From the line with "The width and" to the end of the data below, restate each line word for word, both ends included, without the pictures.

Stored data entries
++++++++

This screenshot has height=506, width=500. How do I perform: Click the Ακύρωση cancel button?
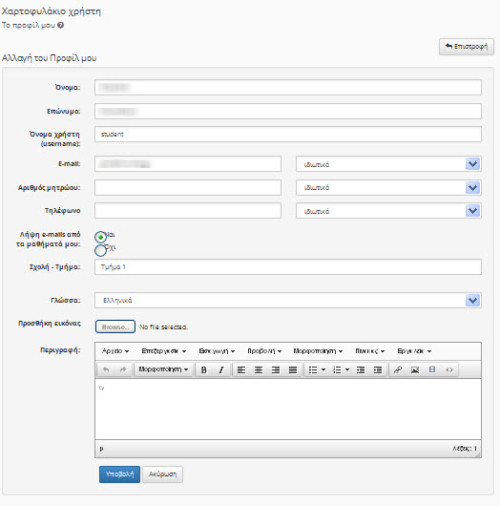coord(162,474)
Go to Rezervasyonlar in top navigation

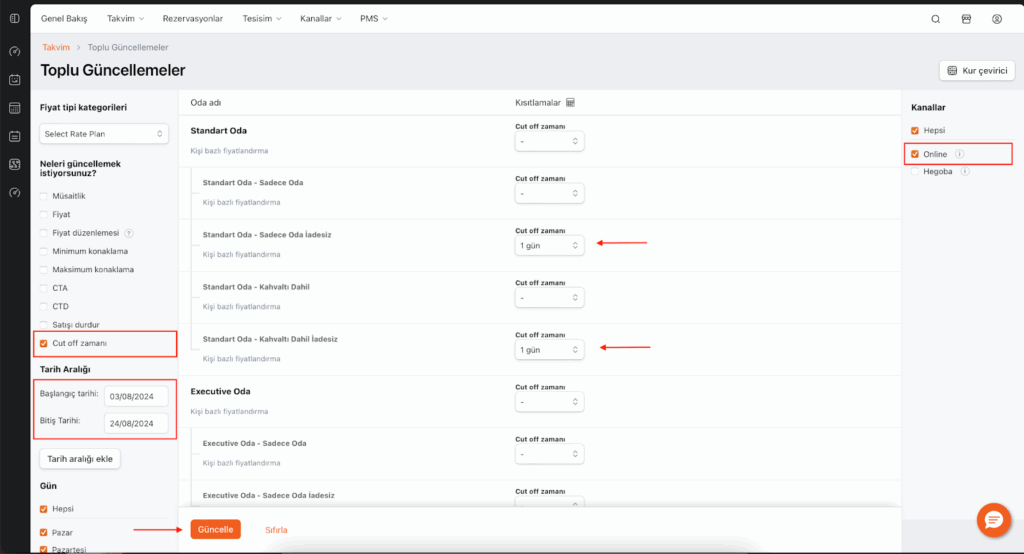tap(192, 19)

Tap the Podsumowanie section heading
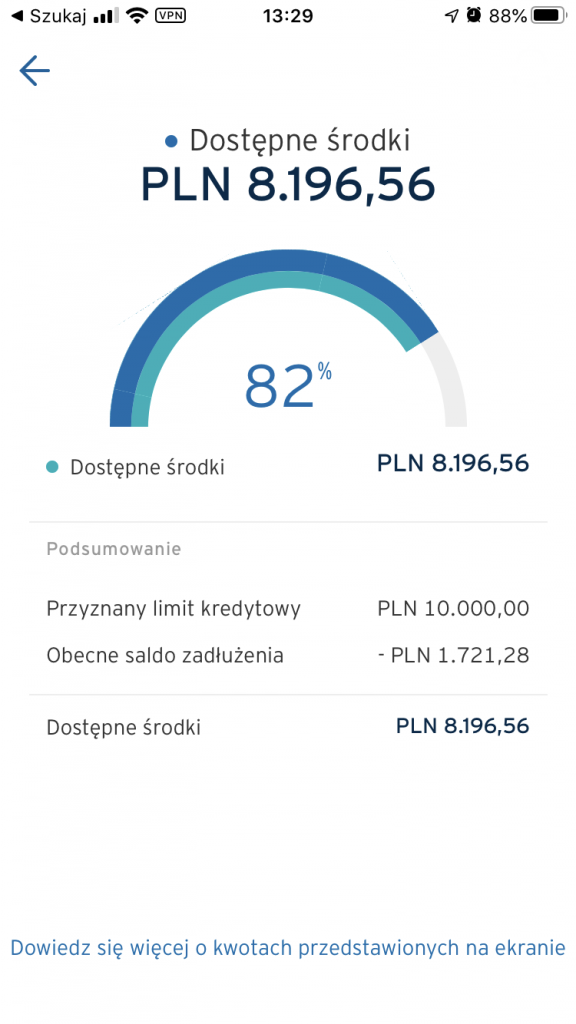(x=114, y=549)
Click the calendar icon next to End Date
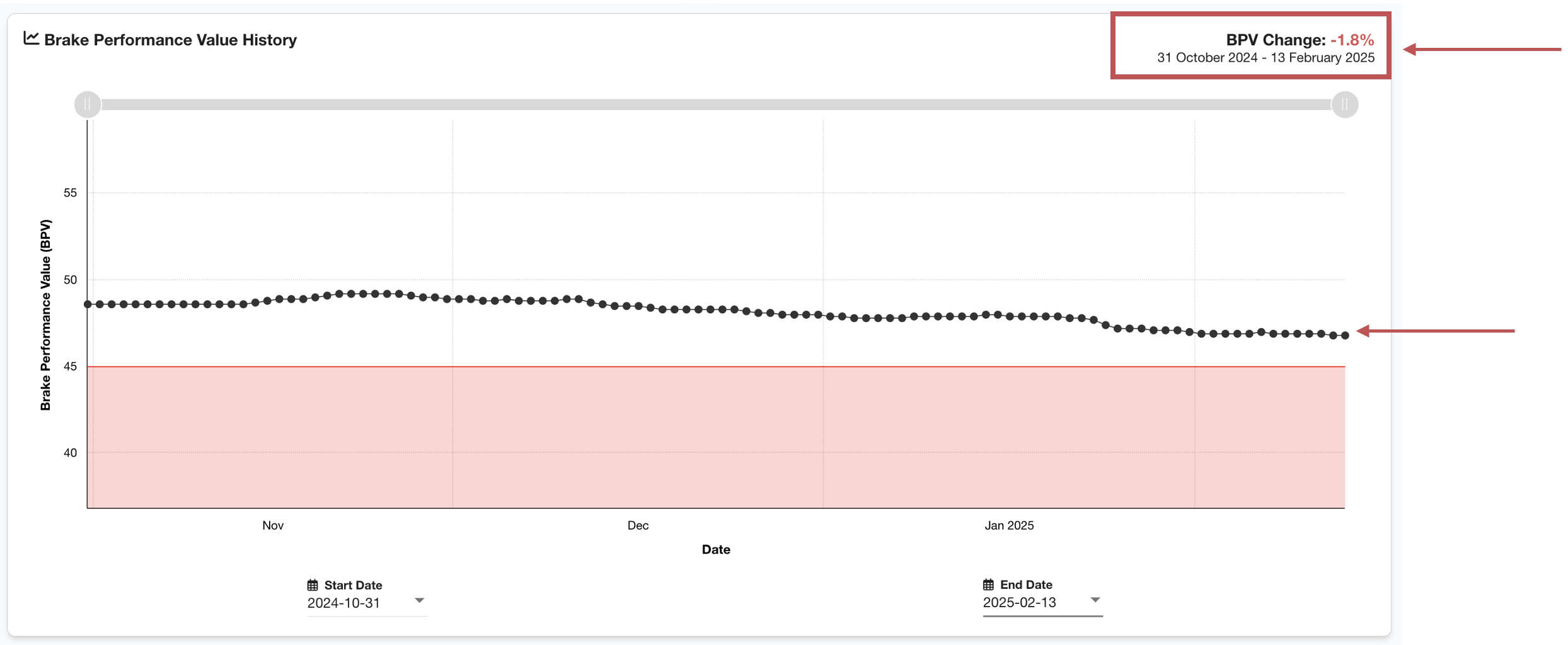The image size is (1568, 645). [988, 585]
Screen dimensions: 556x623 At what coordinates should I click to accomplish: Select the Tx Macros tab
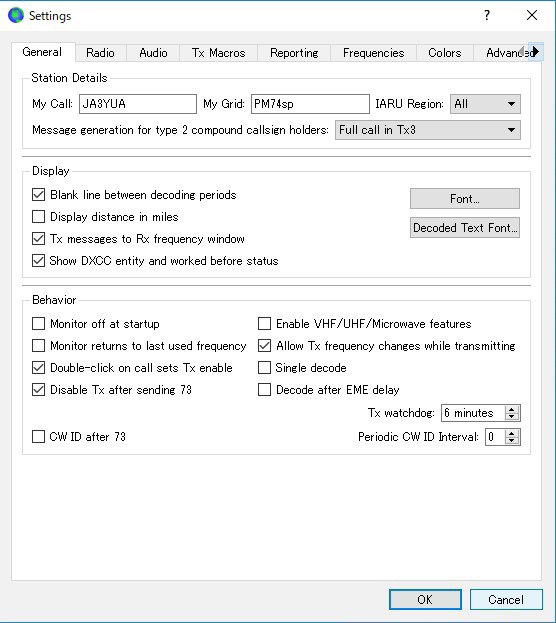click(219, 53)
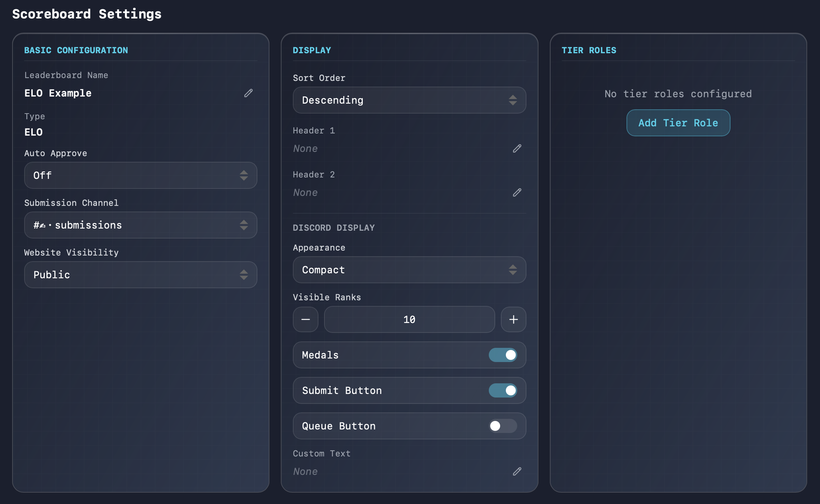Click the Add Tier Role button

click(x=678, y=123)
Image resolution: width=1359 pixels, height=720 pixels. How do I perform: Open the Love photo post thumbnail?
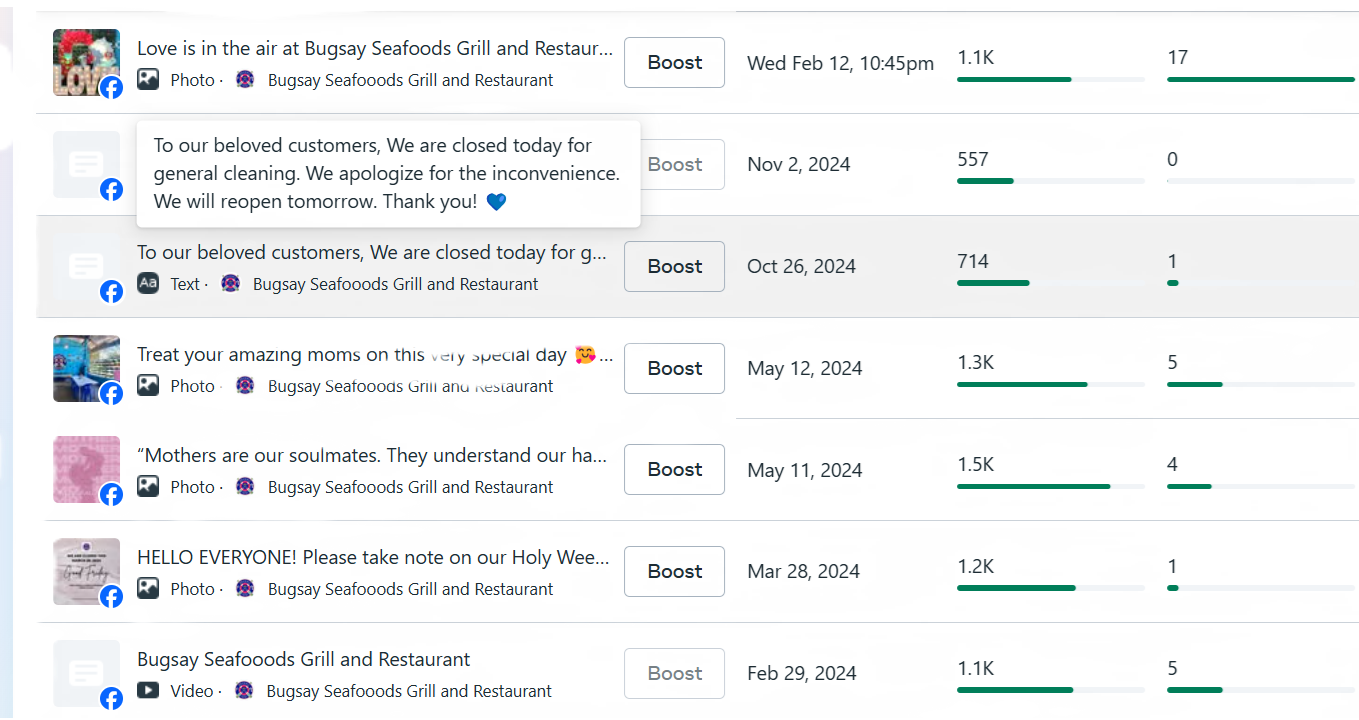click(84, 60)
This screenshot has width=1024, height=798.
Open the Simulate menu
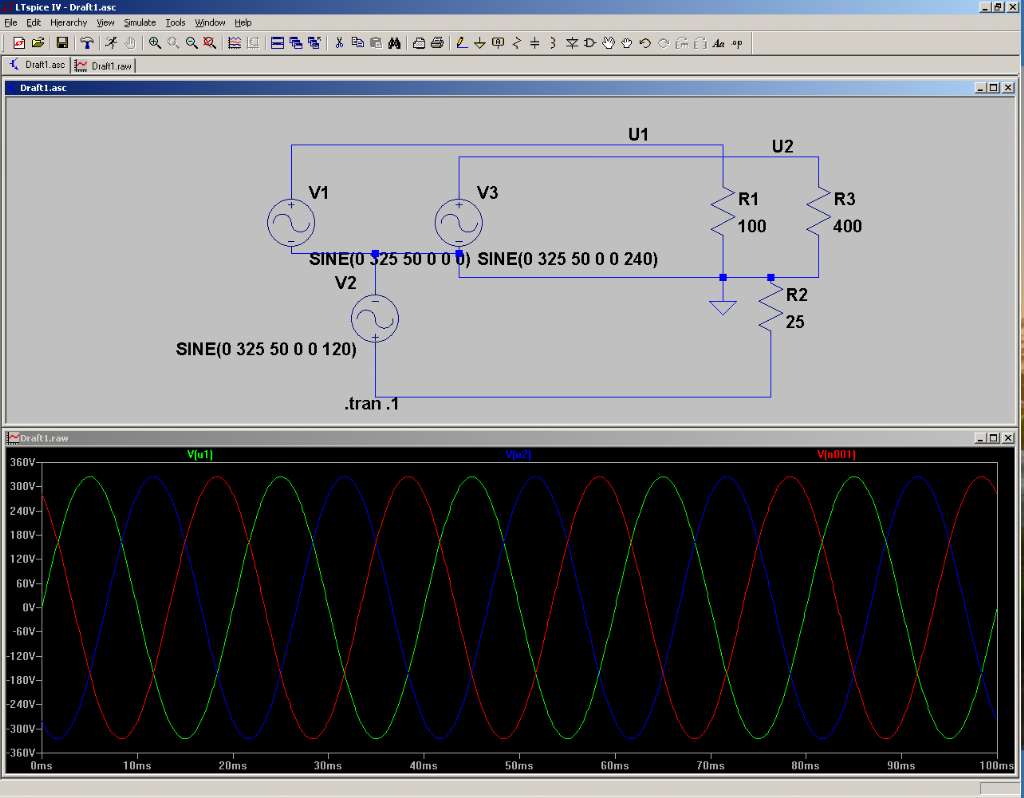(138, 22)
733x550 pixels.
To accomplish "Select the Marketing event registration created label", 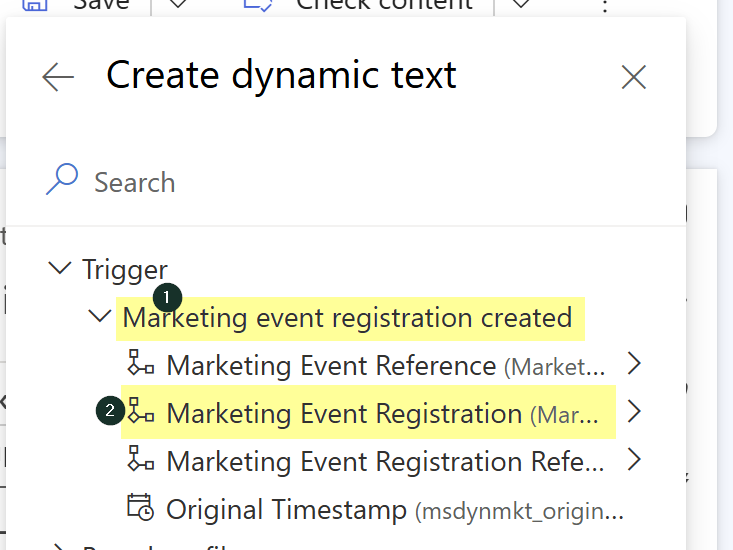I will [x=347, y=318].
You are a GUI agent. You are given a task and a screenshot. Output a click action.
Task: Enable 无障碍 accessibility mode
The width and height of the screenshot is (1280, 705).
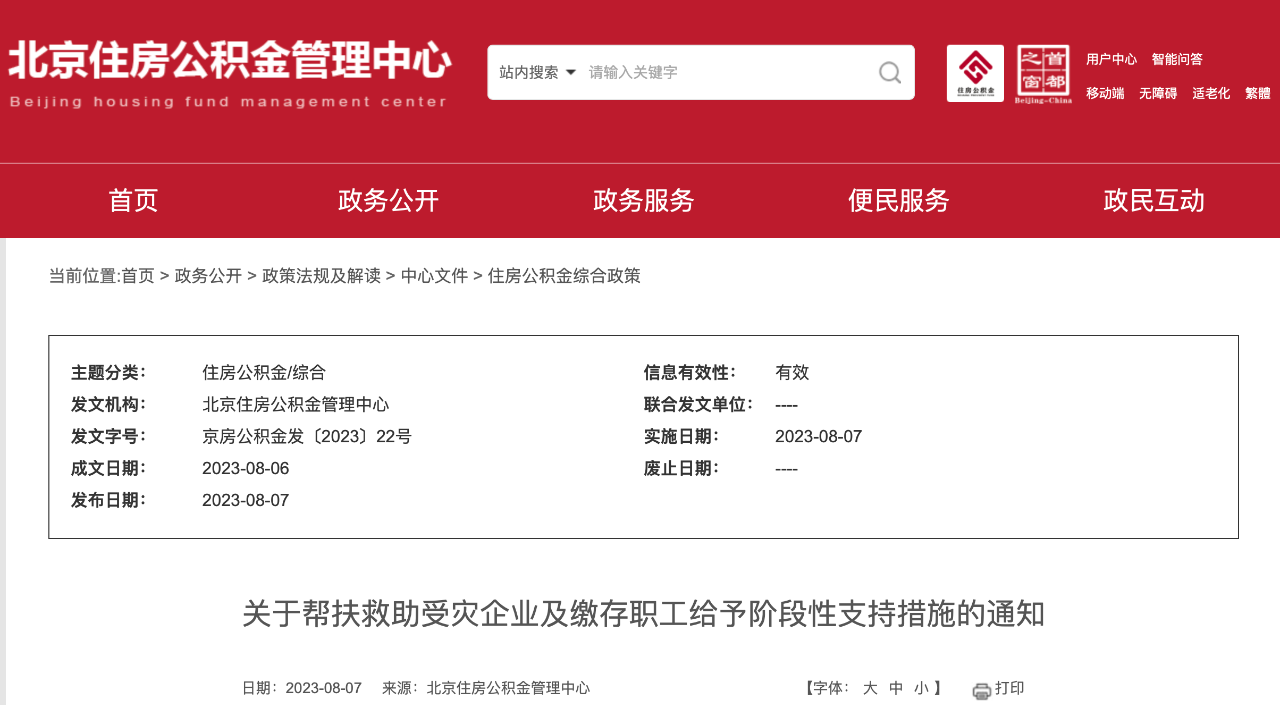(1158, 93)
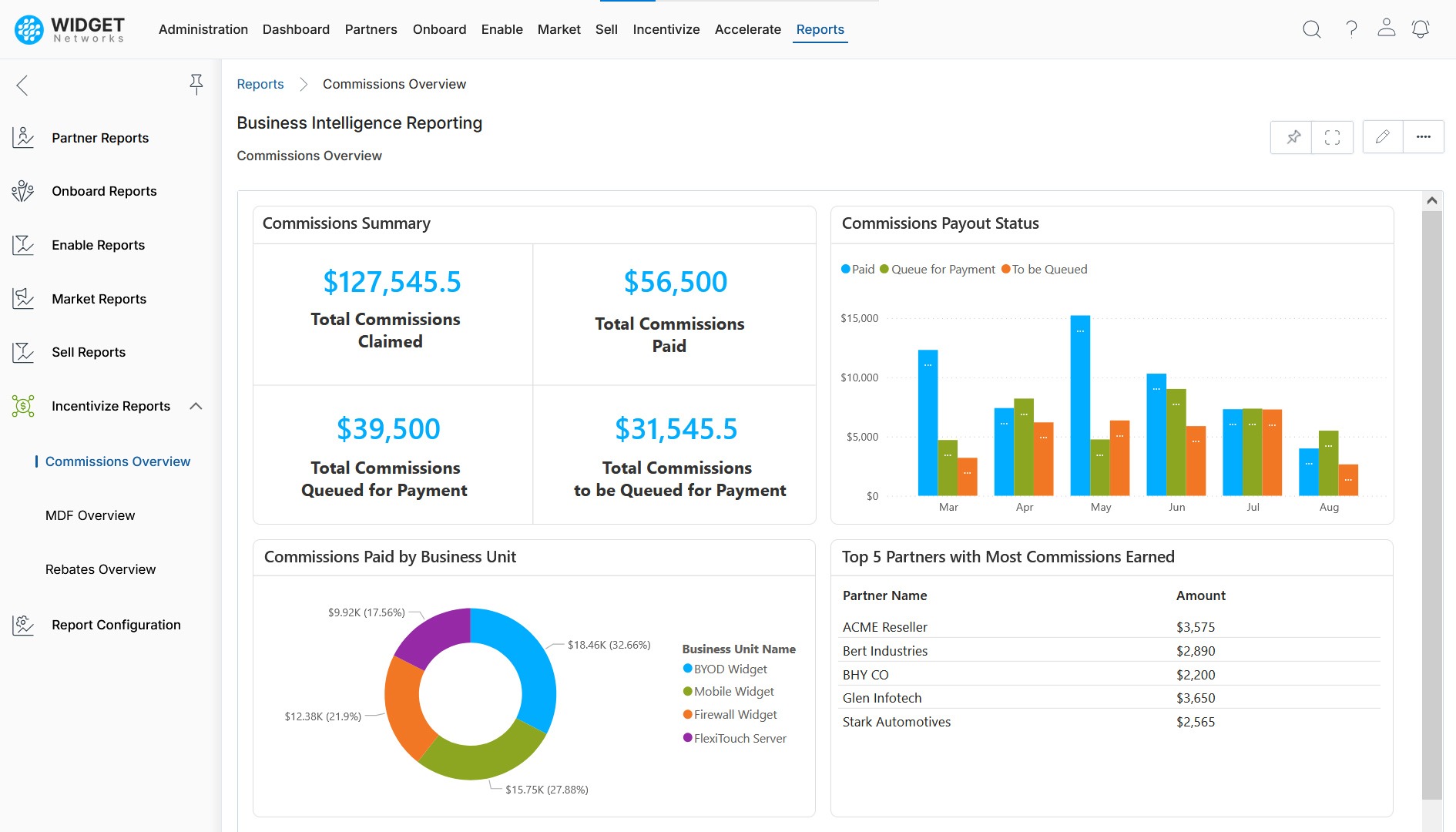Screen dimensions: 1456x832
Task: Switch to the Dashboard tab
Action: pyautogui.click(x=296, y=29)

++++++++

§ **RESULT FOR THIS EXERCISE**
The width and height of the screenshot is (1280, 705).
(1158, 93)
Screen dimensions: 1456x832
Task: Switch to the Dashboard tab
Action: pyautogui.click(x=296, y=29)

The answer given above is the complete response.